== Data entries ==
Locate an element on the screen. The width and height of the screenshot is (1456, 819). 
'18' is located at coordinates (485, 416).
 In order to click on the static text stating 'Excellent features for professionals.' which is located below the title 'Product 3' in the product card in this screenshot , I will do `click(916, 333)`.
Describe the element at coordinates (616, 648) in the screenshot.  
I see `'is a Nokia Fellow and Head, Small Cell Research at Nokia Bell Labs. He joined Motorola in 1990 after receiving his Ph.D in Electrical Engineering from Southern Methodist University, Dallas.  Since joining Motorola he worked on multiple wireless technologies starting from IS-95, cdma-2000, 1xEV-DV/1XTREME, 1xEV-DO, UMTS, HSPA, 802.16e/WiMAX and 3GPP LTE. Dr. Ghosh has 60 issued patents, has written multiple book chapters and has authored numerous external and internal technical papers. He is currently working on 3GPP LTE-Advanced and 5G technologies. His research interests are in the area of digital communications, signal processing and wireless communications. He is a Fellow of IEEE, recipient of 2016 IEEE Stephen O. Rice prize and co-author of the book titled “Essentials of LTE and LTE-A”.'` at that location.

== To be done ==
Write out every row above again, word for word, with nothing changed.

== Written answer ==
Locate an element on the screen. The width and height of the screenshot is (1456, 819). 
'18' is located at coordinates (485, 416).
 In order to click on the static text stating 'Excellent features for professionals.' which is located below the title 'Product 3' in the product card in this screenshot , I will do `click(916, 333)`.
Describe the element at coordinates (616, 648) in the screenshot.  
I see `'is a Nokia Fellow and Head, Small Cell Research at Nokia Bell Labs. He joined Motorola in 1990 after receiving his Ph.D in Electrical Engineering from Southern Methodist University, Dallas.  Since joining Motorola he worked on multiple wireless technologies starting from IS-95, cdma-2000, 1xEV-DV/1XTREME, 1xEV-DO, UMTS, HSPA, 802.16e/WiMAX and 3GPP LTE. Dr. Ghosh has 60 issued patents, has written multiple book chapters and has authored numerous external and internal technical papers. He is currently working on 3GPP LTE-Advanced and 5G technologies. His research interests are in the area of digital communications, signal processing and wireless communications. He is a Fellow of IEEE, recipient of 2016 IEEE Stephen O. Rice prize and co-author of the book titled “Essentials of LTE and LTE-A”.'` at that location.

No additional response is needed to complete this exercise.